» **TASK DETAILS**
Among the lines below, how many have the string "Insert" in them? Only the number is wanted.

» **Stored data**

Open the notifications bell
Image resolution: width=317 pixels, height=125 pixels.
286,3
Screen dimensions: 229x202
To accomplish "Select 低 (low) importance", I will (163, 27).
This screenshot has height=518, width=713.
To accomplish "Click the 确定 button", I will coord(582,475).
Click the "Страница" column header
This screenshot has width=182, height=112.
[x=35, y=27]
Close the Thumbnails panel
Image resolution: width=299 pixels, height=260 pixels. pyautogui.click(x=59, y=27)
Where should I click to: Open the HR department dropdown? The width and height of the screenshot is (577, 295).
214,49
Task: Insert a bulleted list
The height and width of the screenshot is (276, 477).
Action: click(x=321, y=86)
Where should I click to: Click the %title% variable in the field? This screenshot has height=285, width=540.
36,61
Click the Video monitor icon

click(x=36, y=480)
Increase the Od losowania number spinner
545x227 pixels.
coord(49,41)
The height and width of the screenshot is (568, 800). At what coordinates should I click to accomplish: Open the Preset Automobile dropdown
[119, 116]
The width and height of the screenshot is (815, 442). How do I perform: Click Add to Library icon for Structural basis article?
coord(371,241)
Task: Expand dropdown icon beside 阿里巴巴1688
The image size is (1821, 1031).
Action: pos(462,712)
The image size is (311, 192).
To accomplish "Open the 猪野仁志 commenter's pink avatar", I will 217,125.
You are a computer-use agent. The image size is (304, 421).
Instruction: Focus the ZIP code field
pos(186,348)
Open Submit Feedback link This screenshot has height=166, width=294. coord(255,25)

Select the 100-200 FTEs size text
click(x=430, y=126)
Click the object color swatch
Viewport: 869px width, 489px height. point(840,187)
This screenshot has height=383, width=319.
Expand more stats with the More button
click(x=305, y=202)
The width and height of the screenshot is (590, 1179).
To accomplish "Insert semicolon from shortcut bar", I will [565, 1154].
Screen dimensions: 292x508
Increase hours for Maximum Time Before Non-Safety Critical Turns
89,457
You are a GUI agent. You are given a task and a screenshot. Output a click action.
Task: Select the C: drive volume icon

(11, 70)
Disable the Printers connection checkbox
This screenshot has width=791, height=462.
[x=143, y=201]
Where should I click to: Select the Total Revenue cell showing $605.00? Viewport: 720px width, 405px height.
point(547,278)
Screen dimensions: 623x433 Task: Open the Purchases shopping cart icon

» **RESPONSE**
2